On the other hand, a recording medium (for example, paper) (80) is fed from a paper feeding mechanism (not shown), and is synchronized with the leading edge of the image by a pair of upper and lower registration rollers (not shown). The toner image is fed between the transfer roller (50) and the toner image is transferred to the recording medium (80). At this time, it is preferable that a potential opposite to the toner charging polarity is applied to the transfer roller (50) as a transfer bias. Thereafter, the toner image is transferred, and the recording medium (80) is conveyed to a fixing device (90) comprising heating and pressure rollers, and the toner image on the recording medium (80) is fixed by the fixing device (90). Are ejected.
Further, the toner particles remaining on the photoreceptor (20) are collected into the toner collection chamber (62) in the cleaning device (60) by the cleaning blade (61) as a cleaning member. The collected toner particles may be transported to a developing unit and / or a toner replenishing unit by a toner recycling unit (not shown) and reused.

  The image forming apparatus is not limited to a monochrome type provided with one photoconductor (20) and developing device (40), but a plurality of photoconductors, for example, four, yellow, magenta, cyan, black, etc. A full-color type in which a plurality of developing devices corresponding to the respective colors are arranged in parallel along the conveyance path of the recording medium (80) corresponding to the photoreceptor (20) may be used.

Hereinafter, the present invention will be specifically described by way of examples. In addition, this invention is not limited to the Example illustrated here.
Hereinafter, the present invention will be described using examples and comparative examples. However, "part" represents a weight part.

Toner production example (toner production example)
Polyester resin 100 parts Quinacridone-based magenta pigment 3.5 parts Fluorine-containing quaternary ammonium salt 4 parts The above components are thoroughly mixed in a blender, melt-kneaded in a twin-screw extruder, allowed to cool, and then milled And then finely pulverized with a jet airflow fine pulverizer and further classified with an air classifier to obtain toner base particles having a weight average particle diameter of 5.8 μm and a true specific gravity of 1.20.
Further, 1.5 parts of hydrophobic silica fine particles (R972: manufactured by Nippon Aerosil Co., Ltd.) were added to 100 parts of the toner base particles, and mixed with a Henschel mixer to obtain toner I.

[Example of carrier production]

(Carrier production example 1)
The following composition was dispersed with a homomixer for 10 minutes to prepare a coating layer forming solution.
Silicone resin (SR2411 manufactured by Toray Dow Corning Silicone / 20% solid content) 100 parts H ₂ N (CH ₂ ) ₃ Si (OC ₂ H ₅ ) ₃ 5 parts Alumina particles (volume average particle size: 0.35 μm) 20 parts 300 parts of toluene

  Next, using a fluidized bed type coating apparatus, carrier core material particles (a) having the properties shown in Production Example 1 in Table 1 (particle size: 38.9 μm, CuZn-based ferrite particles, 1 KOe magnetization: 56 emu / g ) On the surface of each particle of 5 kg, the above-mentioned silicone resin solution was applied at a rate of 30 g / min in an atmosphere of 90 ° C., and further heated at 230 ° C. for 2 hours to obtain carrier A (0). Carrier A (0) has a resin film thickness of 0.45 μm, and a resistance LogR of 16.3 Ω · cm when 1000 V is applied in the cell shown in FIG. 3 (hereinafter referred to as 1000 V / 2 mm), as shown in FIG. The relaxation time τ measured by the method was 1195 seconds. The film thickness was adjusted by the amount of the coating solution.
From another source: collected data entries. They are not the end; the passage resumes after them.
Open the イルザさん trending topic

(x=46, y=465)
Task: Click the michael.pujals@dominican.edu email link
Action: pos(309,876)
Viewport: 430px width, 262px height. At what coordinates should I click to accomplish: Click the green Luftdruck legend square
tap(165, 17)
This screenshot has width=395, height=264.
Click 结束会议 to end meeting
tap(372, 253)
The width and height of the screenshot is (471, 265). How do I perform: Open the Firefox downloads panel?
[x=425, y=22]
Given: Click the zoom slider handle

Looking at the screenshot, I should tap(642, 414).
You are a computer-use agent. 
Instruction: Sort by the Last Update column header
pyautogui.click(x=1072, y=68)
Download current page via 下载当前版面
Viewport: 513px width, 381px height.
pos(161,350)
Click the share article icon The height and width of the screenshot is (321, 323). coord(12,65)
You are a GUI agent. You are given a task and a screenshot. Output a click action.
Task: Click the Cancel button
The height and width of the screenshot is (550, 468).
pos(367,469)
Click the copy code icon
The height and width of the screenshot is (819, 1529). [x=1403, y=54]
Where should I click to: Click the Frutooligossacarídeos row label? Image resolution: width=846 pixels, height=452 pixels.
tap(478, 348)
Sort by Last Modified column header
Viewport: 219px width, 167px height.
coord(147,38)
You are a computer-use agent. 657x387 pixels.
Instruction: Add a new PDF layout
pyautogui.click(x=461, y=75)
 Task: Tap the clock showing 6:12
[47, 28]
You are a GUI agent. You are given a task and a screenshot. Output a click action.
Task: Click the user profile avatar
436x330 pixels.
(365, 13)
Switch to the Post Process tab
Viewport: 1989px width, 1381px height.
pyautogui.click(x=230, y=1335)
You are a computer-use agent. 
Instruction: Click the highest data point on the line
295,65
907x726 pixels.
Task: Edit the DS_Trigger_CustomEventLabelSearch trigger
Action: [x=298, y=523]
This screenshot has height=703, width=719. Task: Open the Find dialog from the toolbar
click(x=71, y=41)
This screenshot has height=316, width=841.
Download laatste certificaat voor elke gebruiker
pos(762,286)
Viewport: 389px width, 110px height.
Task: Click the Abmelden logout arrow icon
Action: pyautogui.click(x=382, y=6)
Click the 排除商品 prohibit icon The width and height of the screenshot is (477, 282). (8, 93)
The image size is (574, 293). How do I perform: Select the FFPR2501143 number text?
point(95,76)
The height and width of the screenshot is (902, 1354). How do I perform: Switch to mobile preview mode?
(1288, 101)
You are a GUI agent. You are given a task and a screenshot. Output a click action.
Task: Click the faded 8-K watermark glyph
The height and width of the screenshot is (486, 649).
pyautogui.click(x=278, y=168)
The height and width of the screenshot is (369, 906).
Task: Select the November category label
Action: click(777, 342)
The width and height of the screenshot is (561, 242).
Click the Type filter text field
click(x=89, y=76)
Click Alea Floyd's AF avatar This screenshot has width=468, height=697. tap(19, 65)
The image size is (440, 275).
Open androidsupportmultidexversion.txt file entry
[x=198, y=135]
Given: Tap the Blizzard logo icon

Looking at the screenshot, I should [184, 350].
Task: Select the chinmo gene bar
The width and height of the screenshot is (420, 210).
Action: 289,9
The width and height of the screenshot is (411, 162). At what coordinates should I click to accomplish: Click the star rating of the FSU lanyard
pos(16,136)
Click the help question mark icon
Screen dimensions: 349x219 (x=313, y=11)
  Next, 500 g of the carrier A (0) was placed in a turbuler shaker mixer and stirred, 2 g of the carrier was taken out every 5 minutes, and the carrier relaxation time τ was measured by the method shown in FIG. Carriers when the stirring time is 5 minutes, 10 minutes, and so on are indicated as carrier A (5), carrier A (10), and so on. As shown in Table 3, the relaxation time of each carrier is carrier A (5) = 1054 seconds, carrier A (10) = 927 seconds, carrier A (15) = 828 seconds, carrier A (20) = 705, respectively. Second, carrier A (30) = 578 seconds. Further, the resistance LogR after 30 minutes was 16.4 Ω · cm.

(Carrier production example 2)
Carrier B (0) was prepared in exactly the same manner as Carrier Production Example 1 except that the carrier core material particles (b) (particle size 27.9 μm CuZn ferrite particles, 1 KOe magnetization 57 emu / g) were used as the carrier core material. Obtained. Carrier B (0) had a resin film thickness: 0.32 μm, a resistance LogR of 1000 V / 2 mm: 16.2 Ω · cm, and the relaxation time measured by the method shown in FIG. 1 was 1127 seconds. The film thickness was adjusted by the amount of the coating solution. In the same manner as in Carrier Production Example 1 described above, this carrier B (0) was placed in a turbula shaker mixer and stirred, 2 g of the carrier was taken out every 5 minutes, and the carrier relaxation time was measured by the method shown in FIG. τ was measured.

  The carrier relaxation times in this case are carrier B (5) = 976 seconds, carrier B (10) = 844 seconds, carrier B (15) = 705 seconds, carrier B (20) = 601 seconds, carrier B ( 30) = 474 seconds. Further, the resistance LogR after 30 minutes was 16.0 Ω · cm.

(Carrier production example 3)
The carrier C (0) is the same as the carrier production example 1 except that the carrier core material is changed to carrier core material particles (c) (MnMgSr ferrite particles having a particle size of 27.6 μm, 1 KOe magnetization amount 71 emu / g). ) Carrier C (0) had a resin film thickness: 0.32 μm, a resistance LogR of 1000 V / 2 mm, 16.4 Ω · cm, and the relaxation time measured by the method shown in FIG. 1 was 1103 seconds. The film thickness was adjusted by the amount of the coating solution.

  In the same manner as in Carrier Production Example 1 described above, this carrier C (0) was placed in a tumbler shaker mixer and stirred, 2 g of the carrier was taken out every 5 minutes, and the carrier relaxation time was measured by the method shown in FIG. τ was measured. The carrier relaxation times in this case are carrier C (5) = 962 seconds, carrier C (10) = 794 seconds, carrier C (15) = 623 seconds, respectively, as shown in the carrier C column of Table 3. Carrier C (20) = 554 seconds and carrier C (30) = 412 seconds. Further, the resistance LogR after 30 minutes was 16.2 Ω · cm.

(Carrier Production Example 4)
Except for changing the carrier core material to carrier core material particles (d) (Mn ferrite particles having a particle diameter of 27.2 μm, 1 KOe magnetization of 75 emu / g), the carrier D (0) was prepared in exactly the same manner as in Production Example 1. Obtained. Carrier D (0) had a resin film thickness: 0.33 μm, a resistance LogR of 1000 V / 2 mm: 16.2 Ω · cm, and the relaxation time measured by the method shown in FIG. 1 was 1138 seconds. The film thickness was adjusted by the amount of the coating solution.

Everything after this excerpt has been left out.